• [PROMPT 1]
In the almanack text, what was the price of the first edition?
• [PROMPT 2]
Carry on the almanack text from where it stops.

The almanack consisted of articles, lists, and tables on subjects such as education, the peerage, government departments, health and social issues, and the environment. It provided a directory of then-current countries, covering their recent history, politics, economy, and culture. Extensive astronomical data covering the forthcoming year were published at the rear of the book.

==First publication==
Joseph Whitaker began preparing his almanack in the autumn of 1868. He postponed publication of the first edition on learning of the resignation of Benjamin Disraeli on 1 December 1868, so that he could include details of the new Gladstone administration. At the same time, Whitaker continued to expand the information so that the initially planned 329 pages grew to 370. The first edition of the almanack appeared on 23 December 1868, priced at 1 shilling, introduced by a short editorial piece written by Joseph Whitaker. It began "The Editor does not put forward this Almanack as perfect: yet he ventures to think that he has succeeded in preparing a work which will commend itself to those who desire to see improvement in this direction." It concluded by inviting critics to suggest ways in which improvements could be made.

• [STORED DATA]
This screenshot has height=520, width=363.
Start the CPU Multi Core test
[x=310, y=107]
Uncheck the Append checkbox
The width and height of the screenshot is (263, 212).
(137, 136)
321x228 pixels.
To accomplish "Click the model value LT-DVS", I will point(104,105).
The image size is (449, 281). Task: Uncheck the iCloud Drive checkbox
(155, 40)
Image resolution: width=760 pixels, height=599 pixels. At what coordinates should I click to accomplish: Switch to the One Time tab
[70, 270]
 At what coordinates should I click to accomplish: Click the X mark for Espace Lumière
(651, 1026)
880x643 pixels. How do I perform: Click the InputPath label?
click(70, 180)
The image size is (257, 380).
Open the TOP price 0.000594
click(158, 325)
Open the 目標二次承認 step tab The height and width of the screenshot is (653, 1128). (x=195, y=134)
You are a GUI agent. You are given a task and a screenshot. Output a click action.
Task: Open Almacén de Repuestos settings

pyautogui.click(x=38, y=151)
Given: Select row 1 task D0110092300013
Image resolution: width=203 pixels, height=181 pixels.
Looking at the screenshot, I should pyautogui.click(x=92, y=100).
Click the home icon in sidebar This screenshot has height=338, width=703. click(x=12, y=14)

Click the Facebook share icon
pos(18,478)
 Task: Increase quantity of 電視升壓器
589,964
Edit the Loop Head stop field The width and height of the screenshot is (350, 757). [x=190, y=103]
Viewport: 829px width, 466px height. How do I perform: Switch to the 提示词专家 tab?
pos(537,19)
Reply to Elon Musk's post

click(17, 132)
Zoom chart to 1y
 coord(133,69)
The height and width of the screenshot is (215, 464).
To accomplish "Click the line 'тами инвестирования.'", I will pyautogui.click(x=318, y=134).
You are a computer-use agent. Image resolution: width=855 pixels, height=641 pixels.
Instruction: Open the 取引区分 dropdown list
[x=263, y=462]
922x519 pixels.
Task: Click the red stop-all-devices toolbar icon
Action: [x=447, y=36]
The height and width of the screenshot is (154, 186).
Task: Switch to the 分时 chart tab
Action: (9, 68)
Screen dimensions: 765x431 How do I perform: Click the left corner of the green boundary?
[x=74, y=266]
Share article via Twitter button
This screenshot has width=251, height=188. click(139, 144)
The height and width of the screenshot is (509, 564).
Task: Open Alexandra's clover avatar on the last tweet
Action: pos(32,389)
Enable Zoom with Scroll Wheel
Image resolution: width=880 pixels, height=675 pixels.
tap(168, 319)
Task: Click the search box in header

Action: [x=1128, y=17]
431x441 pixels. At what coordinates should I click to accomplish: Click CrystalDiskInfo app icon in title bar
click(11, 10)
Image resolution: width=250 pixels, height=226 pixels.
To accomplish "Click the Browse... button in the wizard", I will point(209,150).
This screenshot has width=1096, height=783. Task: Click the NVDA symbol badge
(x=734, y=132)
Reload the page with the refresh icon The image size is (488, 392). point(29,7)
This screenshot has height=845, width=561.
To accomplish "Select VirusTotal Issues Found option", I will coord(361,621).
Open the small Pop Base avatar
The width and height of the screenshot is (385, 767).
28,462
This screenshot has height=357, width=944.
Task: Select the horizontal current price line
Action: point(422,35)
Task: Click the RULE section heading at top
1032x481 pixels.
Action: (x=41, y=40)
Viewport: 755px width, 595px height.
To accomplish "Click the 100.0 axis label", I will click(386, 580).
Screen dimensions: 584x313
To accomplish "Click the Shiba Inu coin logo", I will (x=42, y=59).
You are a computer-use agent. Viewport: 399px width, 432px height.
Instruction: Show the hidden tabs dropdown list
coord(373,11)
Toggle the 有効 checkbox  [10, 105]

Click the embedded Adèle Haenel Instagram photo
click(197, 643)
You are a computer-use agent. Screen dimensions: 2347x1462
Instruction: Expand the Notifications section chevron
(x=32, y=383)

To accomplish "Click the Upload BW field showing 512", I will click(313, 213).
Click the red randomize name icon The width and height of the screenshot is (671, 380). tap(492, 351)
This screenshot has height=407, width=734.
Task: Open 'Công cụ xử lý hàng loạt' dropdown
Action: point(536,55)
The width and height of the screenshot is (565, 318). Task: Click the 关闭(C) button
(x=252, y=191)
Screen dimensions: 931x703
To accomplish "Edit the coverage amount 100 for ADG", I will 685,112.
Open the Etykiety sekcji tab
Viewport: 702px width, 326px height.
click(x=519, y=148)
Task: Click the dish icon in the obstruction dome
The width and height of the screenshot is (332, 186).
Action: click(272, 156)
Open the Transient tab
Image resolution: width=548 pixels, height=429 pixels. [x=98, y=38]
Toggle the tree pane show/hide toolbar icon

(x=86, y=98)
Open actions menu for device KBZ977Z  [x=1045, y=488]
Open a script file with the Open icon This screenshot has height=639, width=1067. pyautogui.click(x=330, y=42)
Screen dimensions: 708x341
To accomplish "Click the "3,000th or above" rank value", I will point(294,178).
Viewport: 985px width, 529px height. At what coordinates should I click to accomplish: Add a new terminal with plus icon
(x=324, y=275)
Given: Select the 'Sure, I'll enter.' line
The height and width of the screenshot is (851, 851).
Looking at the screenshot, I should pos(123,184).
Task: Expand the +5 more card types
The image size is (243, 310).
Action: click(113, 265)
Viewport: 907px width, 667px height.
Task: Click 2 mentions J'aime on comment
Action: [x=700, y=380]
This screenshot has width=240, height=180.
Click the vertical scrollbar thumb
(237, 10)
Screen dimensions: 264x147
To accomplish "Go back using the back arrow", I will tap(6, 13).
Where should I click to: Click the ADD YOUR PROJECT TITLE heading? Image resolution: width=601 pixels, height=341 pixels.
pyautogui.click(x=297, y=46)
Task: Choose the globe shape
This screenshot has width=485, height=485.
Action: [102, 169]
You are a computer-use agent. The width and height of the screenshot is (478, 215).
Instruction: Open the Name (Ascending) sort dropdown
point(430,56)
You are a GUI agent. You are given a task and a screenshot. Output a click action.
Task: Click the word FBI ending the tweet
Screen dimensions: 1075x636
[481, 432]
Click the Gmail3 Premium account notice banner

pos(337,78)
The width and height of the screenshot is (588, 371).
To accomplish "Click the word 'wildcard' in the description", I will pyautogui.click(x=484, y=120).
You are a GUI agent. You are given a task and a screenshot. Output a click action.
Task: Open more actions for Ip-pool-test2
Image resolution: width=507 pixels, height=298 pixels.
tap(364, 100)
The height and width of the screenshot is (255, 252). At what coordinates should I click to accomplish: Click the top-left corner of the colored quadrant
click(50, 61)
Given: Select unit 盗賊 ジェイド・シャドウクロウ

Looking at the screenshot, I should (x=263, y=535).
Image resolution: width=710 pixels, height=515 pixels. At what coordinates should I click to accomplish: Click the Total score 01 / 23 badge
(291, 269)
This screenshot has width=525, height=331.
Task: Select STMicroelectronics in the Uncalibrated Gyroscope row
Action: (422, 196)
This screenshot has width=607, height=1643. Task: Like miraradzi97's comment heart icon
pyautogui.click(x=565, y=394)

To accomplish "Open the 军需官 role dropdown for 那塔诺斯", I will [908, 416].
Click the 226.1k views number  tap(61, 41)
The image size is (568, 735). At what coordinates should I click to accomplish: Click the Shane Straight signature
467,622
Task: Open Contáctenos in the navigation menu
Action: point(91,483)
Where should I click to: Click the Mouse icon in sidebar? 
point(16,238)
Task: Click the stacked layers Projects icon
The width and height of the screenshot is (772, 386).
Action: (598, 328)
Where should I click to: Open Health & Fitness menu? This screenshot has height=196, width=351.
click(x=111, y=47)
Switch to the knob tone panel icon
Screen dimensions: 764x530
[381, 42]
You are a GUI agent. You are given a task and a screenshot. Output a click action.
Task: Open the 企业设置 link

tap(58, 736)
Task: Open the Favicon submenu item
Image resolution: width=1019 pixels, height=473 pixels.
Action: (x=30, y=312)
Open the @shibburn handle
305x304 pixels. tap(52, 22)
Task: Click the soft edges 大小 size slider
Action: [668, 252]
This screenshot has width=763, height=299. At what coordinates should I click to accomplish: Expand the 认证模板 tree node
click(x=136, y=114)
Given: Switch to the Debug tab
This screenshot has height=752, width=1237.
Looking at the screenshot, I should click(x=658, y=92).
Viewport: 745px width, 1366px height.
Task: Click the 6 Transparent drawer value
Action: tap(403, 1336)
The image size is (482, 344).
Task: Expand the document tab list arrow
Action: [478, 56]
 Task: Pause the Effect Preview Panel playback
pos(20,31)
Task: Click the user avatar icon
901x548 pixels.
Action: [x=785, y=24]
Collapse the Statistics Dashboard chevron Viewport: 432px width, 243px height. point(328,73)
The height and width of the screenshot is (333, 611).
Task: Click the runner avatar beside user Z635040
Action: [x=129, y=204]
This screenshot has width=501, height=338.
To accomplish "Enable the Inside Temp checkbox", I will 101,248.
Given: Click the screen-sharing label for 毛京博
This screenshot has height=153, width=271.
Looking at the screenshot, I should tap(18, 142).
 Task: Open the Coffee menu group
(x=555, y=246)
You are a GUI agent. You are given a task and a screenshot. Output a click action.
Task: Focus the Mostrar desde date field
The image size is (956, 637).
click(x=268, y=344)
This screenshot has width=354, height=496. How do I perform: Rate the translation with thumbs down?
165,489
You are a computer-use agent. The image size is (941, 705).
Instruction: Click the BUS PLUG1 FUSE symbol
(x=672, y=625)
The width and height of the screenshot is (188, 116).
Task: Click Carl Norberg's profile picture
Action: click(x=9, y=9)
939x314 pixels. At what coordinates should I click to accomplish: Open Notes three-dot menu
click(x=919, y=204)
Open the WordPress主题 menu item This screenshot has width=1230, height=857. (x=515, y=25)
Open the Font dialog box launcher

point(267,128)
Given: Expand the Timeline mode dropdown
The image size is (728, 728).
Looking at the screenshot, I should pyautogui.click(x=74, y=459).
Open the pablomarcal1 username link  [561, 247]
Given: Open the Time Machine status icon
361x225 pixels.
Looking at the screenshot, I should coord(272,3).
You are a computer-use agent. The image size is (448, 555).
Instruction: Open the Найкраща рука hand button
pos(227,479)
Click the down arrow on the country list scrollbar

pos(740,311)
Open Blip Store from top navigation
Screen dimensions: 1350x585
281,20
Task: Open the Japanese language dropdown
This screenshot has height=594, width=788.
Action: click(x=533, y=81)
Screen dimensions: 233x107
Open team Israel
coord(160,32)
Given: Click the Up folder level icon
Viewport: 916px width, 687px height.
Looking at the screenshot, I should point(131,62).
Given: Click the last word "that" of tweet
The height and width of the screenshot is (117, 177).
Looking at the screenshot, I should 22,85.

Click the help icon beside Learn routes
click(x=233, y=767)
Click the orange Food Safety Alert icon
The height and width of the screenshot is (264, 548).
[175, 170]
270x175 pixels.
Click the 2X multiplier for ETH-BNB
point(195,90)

• [ANSWER 1]
1 shilling

• [ANSWER 2]
The Manchester Guardian, reviewing the first edition, described it as "the largest of the cheap almanacks" to appear, and noted it contained a great deal more valuable information than other such works. In 2013, the 2014 edition became the first to be published under the new simpler branding of "Whitaker's".

==Content==
Whitaker's Almanack consisted of articles, lists and tables on a wide range of subjects including education, the peerage, government departments, health and social issues, and the environment.

The largest section was the countries directory, which included recent history, politics, economic information and culture overviews. Each edition also featured a selection of critical essays focusing on events of the previous year. Extensive astronomical data covering the forthcoming year was published at the rear of the book.

Whitaker's was prized enough that Winston Churchill took a personal interest in the continued publication of the book after its headquarters were destroyed in the Blitz. A copy is also sealed in Cleopatra's Needle on the north bank of the River Thames.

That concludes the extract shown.